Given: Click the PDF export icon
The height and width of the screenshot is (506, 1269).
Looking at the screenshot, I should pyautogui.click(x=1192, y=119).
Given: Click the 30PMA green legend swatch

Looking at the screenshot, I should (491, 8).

-- -- --

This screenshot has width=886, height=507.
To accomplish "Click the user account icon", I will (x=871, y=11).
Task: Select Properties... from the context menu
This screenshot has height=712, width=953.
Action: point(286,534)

-- -- --

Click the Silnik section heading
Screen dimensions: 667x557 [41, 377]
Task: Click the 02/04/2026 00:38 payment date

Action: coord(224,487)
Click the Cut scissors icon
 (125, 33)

-- -- --

Exercise brief — Copy the listing lines starting at the one containing "This screenshot has width=886, height=507." and ending at the one containing "Action: point(286,534)", both included, and reproduce them exactly.

Task response —
This screenshot has width=886, height=507.
To accomplish "Click the user account icon", I will (x=871, y=11).
Task: Select Properties... from the context menu
This screenshot has height=712, width=953.
Action: point(286,534)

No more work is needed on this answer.